The financiers we need

27 September 2008

The Churches in Britain have a long and distinguished record of commenting authoritatively on issues of economics and social justice, a tradition embracing the Anglican "Faith in the City" report in 1985, the Catholic statement "The Common Good" a decade later, and the more recent ecumenical document of 2005, "Prosperity with a Purpose".

It is far too soon to expect similarly weighty commentaries on the present financial crisis. But there were certain moral priorities put forward in those church reports which apply to the contemporary situation. All three challenged the assumption that economics and market forces were autonomous and not subject to moral judgement - an assumption that has almost overnight been ditched in favour of a new orthodoxy. It is suddenly acceptable in New York and Washington, as in the City of London and Westminster, to say that governments have a duty to intervene to prevent market outcomes that are disastrous for the common good. But it is worth spelling out why this has been the consensus of Christian social ethics for many years, lest the same mistakes be repeated.

The Gospel asserts clearly the priority of the human over the material.

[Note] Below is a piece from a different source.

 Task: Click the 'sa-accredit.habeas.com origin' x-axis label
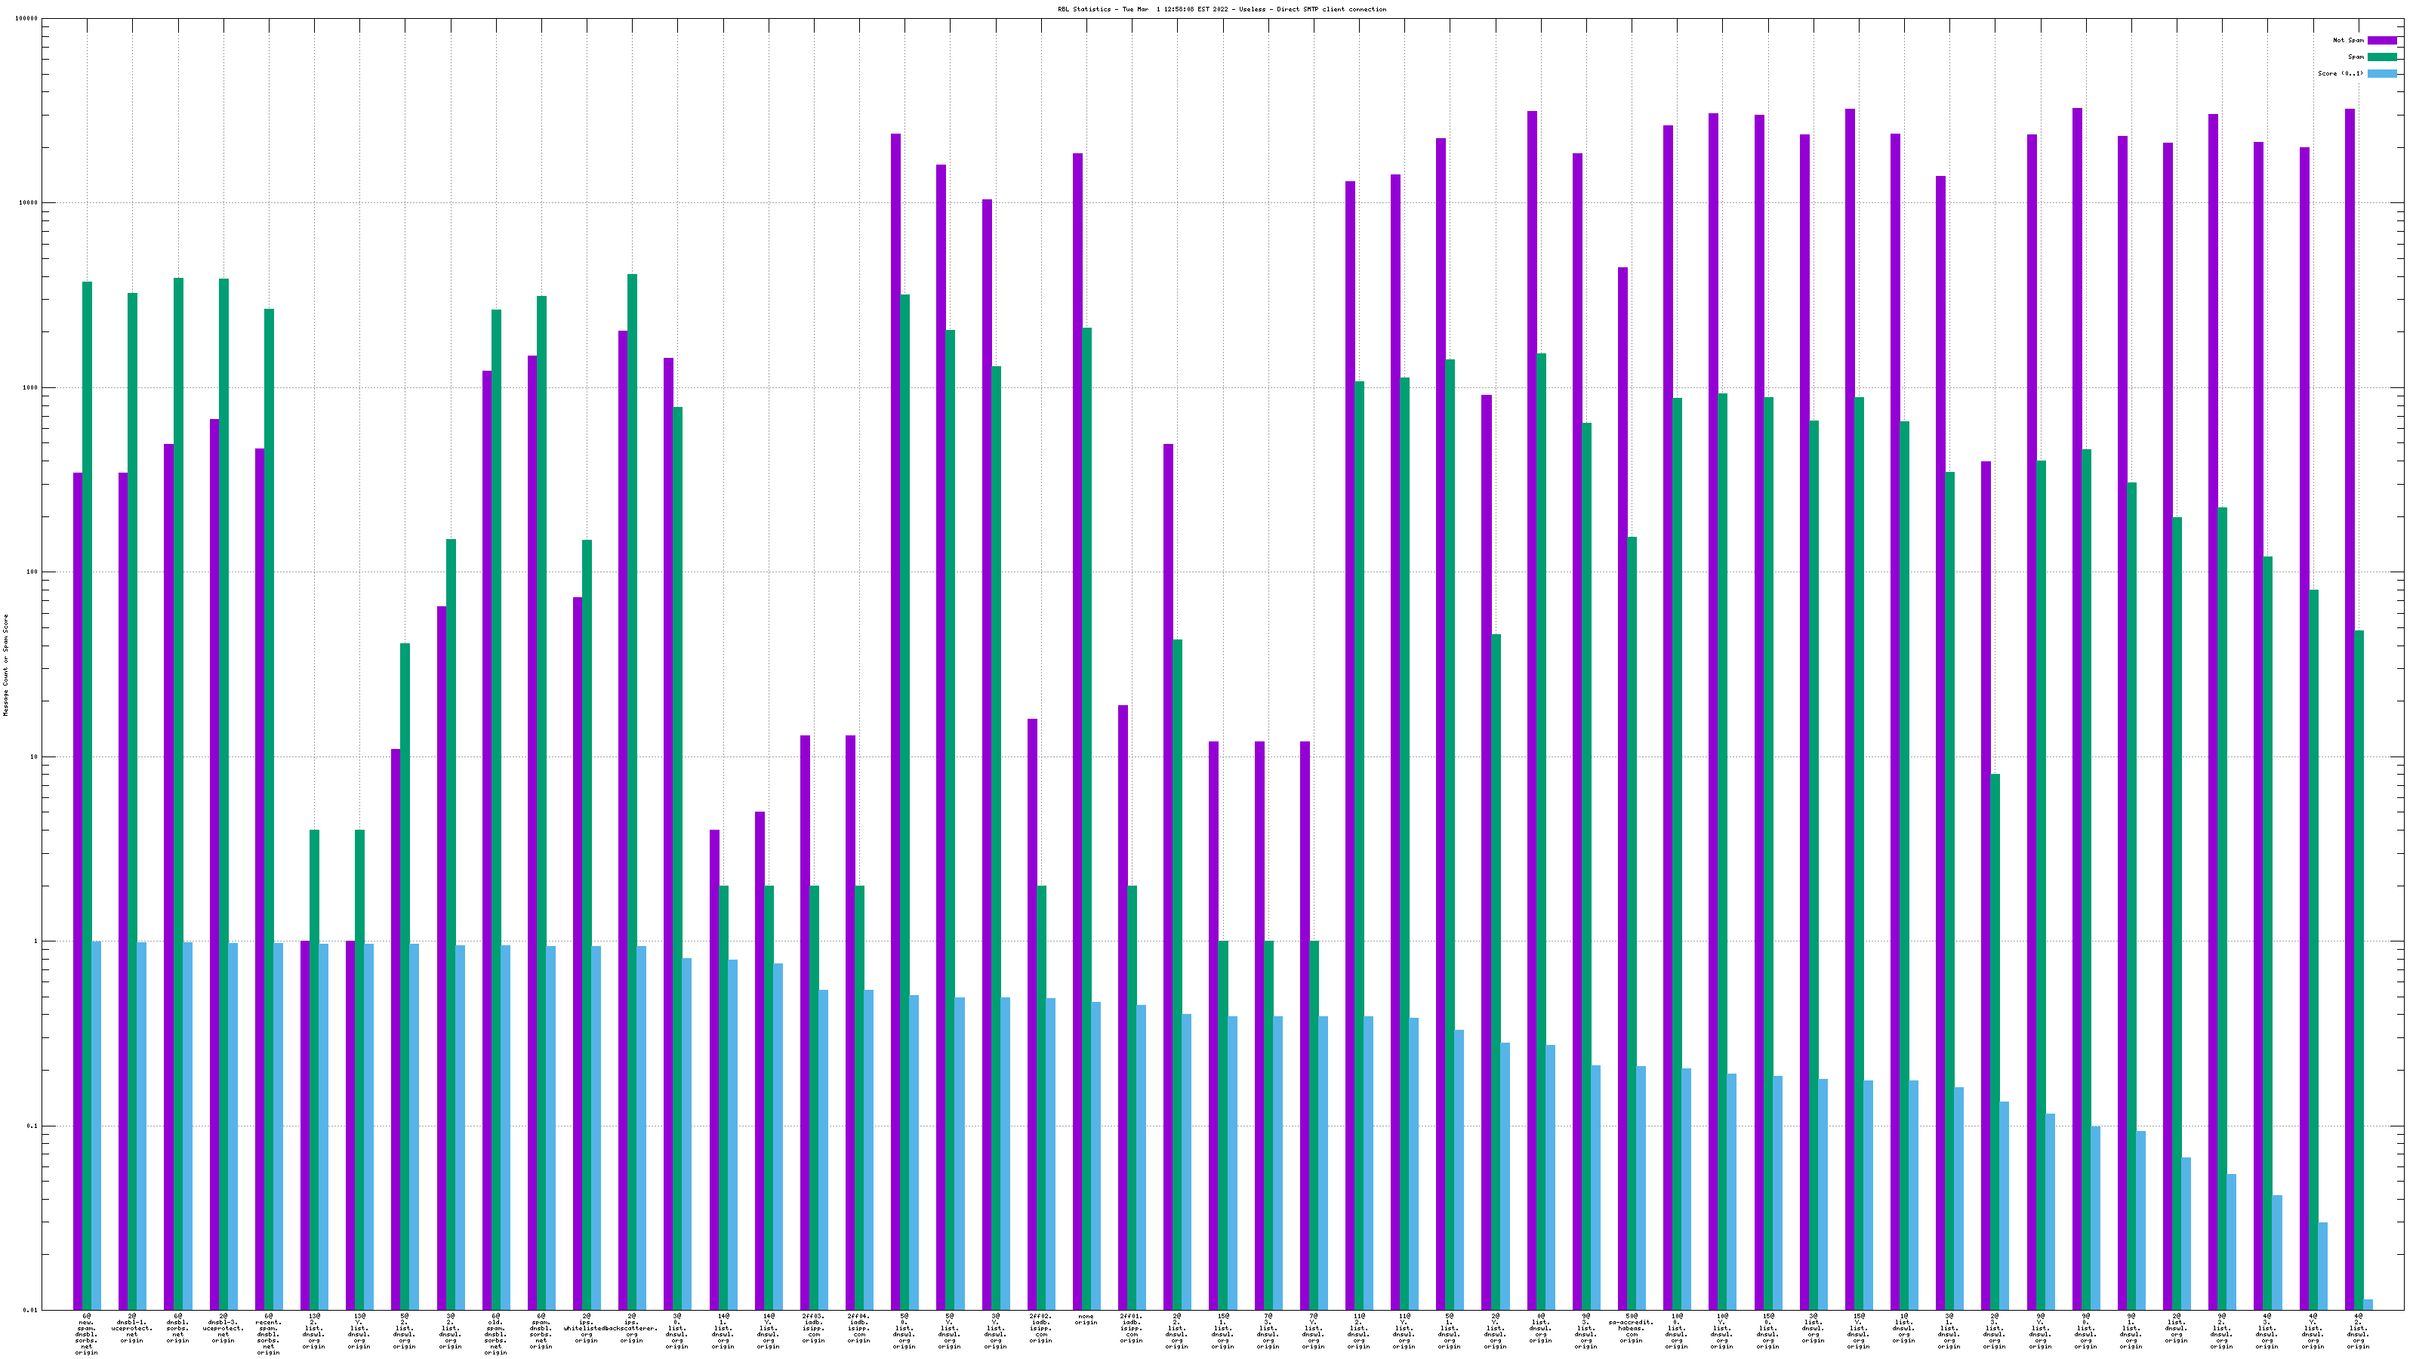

People are more important than wealth: that is what the choice between God and Mammon comes down to. In the Catholic tradition since Leo XIII's encyclical Rerum Novarum in 1891, this has been represented as the priority of labour over capital. This means today that people rather than markets must be the priority.

Relying on market forces ultimately to correct what has gone wrong with the housing market in Britain and America could deprive many people of house and home. If the Government has to become the national landlord, mortgage-lender and housebuilder because the housing market has failed in its task, then so be it. The Government can withdraw if and when it is safe for the profit motive to again drive the supply of affordable homes. The same principle applies to the supply of credit, the lifeblood of a developed economy on which jobs depend. Only the Government can step in if the supply has dwindled to dangerous levels, and that may well mean running a high-street bank.

In the present situation there has evidently been a drying up not just of credit and capital, but of trust and virtue. If trust is to be revived, it will take more than the meae culpae of financiers and speculators, however necessary they may be. It will require a wholesale rethink of the financial system that, being based on greed, has come tumbling down. Such a system will always be unstable.

At a time when governments are being relied on for bail-outs, there is an opportunity for them to insist on much higher standards for the conduct of business. In its turn that insistence depends on the public articulating the values they expect from financial institutions. A system that rewards those who only look as far as the next-quarter figures is not sufficient.

Some other fundamental purpose has to be agreed on, and that may mean a financier has to become a different sort of person, less self-interested, more open to the needs of the community. There are many even in Wall Street and the City who would regard that as a Godsend.